Rows of pointing data
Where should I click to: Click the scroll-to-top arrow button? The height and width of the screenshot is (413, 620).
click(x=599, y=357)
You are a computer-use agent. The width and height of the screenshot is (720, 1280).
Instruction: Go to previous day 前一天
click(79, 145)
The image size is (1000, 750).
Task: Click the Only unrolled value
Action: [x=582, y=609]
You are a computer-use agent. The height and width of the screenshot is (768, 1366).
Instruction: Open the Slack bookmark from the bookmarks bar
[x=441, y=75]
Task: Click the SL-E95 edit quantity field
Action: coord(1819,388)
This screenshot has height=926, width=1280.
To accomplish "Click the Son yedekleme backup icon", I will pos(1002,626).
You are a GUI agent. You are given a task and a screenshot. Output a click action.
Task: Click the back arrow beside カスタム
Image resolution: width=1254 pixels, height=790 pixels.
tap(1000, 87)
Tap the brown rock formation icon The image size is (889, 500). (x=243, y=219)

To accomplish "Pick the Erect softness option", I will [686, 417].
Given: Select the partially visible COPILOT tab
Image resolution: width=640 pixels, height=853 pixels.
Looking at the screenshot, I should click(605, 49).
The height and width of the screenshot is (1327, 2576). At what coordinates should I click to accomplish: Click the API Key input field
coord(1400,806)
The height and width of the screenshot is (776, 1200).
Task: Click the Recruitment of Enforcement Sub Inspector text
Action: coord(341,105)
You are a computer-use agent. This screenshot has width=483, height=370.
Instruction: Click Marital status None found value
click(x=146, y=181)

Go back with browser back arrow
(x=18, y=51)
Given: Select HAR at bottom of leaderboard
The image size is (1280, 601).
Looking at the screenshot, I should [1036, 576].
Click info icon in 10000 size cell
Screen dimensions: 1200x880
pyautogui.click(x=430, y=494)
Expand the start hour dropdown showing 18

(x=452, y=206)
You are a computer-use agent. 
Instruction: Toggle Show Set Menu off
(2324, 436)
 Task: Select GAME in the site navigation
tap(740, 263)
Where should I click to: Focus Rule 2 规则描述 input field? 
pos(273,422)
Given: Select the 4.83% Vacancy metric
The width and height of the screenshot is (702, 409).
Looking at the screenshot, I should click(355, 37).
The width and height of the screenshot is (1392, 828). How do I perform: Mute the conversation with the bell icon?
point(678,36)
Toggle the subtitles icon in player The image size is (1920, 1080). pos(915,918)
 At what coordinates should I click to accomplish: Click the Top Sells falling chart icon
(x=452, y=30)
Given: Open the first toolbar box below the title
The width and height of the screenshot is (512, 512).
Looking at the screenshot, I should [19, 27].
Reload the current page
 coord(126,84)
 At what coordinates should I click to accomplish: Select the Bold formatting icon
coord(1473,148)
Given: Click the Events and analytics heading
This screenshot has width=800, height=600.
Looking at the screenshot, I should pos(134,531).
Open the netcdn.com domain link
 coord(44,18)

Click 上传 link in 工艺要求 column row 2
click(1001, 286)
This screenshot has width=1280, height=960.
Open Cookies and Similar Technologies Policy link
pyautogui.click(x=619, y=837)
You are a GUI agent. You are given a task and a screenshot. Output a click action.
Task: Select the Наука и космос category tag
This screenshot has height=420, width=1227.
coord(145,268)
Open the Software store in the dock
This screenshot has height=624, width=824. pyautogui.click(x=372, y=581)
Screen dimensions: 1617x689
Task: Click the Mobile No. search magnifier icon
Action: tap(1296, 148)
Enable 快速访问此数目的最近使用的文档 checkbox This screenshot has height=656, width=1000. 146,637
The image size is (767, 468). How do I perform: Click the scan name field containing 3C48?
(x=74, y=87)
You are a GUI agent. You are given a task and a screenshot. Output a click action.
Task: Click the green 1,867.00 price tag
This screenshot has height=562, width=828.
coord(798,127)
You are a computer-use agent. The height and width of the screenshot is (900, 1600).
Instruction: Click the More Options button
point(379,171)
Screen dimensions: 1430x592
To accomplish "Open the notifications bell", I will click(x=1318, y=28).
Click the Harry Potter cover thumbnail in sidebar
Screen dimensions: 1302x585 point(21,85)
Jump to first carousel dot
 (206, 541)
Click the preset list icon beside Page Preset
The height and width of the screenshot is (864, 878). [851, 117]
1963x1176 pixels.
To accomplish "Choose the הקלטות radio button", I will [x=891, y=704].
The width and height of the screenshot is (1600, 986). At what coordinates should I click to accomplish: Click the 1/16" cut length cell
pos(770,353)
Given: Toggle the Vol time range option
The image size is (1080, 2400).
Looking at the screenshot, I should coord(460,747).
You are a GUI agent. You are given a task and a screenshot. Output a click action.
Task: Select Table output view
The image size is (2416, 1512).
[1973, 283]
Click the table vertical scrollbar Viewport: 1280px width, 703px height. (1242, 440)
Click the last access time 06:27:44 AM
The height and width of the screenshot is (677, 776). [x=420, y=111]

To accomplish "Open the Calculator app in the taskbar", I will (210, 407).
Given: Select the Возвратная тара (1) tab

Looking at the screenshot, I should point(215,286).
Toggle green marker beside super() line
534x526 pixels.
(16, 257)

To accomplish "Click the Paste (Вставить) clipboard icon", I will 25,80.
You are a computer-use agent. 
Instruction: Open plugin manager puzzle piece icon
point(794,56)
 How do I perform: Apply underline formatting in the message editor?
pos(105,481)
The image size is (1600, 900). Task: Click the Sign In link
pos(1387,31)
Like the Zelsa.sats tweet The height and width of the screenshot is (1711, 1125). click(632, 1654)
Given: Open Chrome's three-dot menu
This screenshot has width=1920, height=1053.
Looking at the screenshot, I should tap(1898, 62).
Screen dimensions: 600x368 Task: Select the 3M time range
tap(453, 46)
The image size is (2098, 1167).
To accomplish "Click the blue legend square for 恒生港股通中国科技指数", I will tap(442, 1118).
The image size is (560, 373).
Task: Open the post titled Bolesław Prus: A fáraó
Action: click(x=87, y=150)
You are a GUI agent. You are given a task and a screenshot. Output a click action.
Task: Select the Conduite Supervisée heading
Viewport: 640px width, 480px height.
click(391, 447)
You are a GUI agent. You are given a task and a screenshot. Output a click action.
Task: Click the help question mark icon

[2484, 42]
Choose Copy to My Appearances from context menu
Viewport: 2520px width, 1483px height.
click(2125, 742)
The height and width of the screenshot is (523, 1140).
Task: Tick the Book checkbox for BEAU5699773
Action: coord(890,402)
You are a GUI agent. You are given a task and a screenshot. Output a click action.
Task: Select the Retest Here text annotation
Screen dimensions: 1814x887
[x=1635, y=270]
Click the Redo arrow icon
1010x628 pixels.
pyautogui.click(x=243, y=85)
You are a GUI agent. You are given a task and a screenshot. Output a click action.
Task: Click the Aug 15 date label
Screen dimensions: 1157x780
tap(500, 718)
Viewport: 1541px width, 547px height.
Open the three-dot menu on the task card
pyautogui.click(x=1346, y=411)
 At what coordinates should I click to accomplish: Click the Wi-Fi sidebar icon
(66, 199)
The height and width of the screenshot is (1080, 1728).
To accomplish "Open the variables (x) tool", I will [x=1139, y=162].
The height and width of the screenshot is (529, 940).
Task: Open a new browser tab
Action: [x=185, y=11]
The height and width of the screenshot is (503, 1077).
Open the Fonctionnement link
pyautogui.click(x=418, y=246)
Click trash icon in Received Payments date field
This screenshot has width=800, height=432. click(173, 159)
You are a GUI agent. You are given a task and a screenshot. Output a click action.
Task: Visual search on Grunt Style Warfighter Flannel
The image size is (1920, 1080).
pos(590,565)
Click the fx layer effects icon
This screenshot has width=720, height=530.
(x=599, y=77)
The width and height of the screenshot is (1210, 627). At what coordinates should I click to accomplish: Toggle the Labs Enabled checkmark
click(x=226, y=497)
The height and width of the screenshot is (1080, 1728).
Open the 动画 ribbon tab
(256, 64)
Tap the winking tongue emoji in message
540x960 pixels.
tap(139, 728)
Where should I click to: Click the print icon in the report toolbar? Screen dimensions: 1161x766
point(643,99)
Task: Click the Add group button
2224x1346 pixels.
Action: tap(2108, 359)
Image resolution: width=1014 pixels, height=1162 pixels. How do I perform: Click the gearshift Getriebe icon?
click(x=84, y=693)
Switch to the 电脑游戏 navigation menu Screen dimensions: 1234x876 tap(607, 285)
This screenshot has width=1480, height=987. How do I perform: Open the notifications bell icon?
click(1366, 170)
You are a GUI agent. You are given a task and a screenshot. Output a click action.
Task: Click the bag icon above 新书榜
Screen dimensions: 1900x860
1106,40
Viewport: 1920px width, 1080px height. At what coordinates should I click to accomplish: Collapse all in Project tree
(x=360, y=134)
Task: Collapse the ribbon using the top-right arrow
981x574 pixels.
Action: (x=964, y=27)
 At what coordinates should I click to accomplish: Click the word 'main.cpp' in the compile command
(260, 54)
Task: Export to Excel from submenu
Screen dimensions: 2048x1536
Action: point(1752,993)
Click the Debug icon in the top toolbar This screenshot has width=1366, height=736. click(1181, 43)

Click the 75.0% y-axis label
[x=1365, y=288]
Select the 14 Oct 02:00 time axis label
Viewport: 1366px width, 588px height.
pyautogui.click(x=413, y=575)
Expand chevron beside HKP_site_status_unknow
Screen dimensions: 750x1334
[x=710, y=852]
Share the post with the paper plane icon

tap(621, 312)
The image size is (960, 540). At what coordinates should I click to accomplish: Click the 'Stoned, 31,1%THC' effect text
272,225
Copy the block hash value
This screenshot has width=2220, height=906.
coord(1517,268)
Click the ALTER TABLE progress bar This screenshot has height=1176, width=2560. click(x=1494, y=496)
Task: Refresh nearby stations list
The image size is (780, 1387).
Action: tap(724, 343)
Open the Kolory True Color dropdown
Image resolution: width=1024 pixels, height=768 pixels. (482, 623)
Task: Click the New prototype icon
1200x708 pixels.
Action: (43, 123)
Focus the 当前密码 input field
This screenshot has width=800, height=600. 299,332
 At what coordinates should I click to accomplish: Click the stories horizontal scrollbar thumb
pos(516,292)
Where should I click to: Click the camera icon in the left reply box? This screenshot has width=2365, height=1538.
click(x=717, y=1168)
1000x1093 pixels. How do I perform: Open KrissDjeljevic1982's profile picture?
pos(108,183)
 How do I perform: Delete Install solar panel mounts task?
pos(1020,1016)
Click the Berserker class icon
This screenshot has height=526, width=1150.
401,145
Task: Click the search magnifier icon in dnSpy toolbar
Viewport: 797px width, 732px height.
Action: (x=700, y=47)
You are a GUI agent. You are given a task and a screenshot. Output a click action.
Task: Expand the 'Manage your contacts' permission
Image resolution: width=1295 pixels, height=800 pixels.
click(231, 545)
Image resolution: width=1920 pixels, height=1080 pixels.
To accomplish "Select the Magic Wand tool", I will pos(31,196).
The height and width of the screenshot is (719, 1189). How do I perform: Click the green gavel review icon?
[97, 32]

WHAT IS REQUIRED:
Copy the stretch from the line that contains "Task: Export to Excel from submenu" through the line that contains "Action: tap(724, 343)" exactly as it appears, including both of those lines.

WRITTEN RESPONSE:
Task: Export to Excel from submenu
Screen dimensions: 2048x1536
Action: point(1752,993)
Click the Debug icon in the top toolbar This screenshot has width=1366, height=736. click(1181, 43)

Click the 75.0% y-axis label
[x=1365, y=288]
Select the 14 Oct 02:00 time axis label
Viewport: 1366px width, 588px height.
pyautogui.click(x=413, y=575)
Expand chevron beside HKP_site_status_unknow
Screen dimensions: 750x1334
[x=710, y=852]
Share the post with the paper plane icon

tap(621, 312)
The image size is (960, 540). At what coordinates should I click to accomplish: Click the 'Stoned, 31,1%THC' effect text
272,225
Copy the block hash value
This screenshot has width=2220, height=906.
coord(1517,268)
Click the ALTER TABLE progress bar This screenshot has height=1176, width=2560. click(x=1494, y=496)
Task: Refresh nearby stations list
The image size is (780, 1387).
Action: tap(724, 343)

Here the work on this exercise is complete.